→ Task to complete: Filter the listing below and reproduce in full every line that contains the string "icon".

** BEGIN **

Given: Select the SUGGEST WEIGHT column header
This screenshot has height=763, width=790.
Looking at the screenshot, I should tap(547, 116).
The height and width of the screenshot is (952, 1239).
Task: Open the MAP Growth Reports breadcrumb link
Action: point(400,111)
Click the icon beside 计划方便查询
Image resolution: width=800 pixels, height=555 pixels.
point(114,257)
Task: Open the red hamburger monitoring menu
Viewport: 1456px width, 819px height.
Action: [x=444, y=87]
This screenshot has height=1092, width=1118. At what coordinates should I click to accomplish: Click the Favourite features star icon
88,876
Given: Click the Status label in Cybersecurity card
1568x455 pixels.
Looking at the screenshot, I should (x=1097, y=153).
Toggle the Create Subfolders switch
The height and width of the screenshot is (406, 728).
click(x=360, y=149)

** END **

→ Answer:
Click the icon beside 计划方便查询
This screenshot has height=1092, width=1118. At what coordinates should I click to accomplish: Click the Favourite features star icon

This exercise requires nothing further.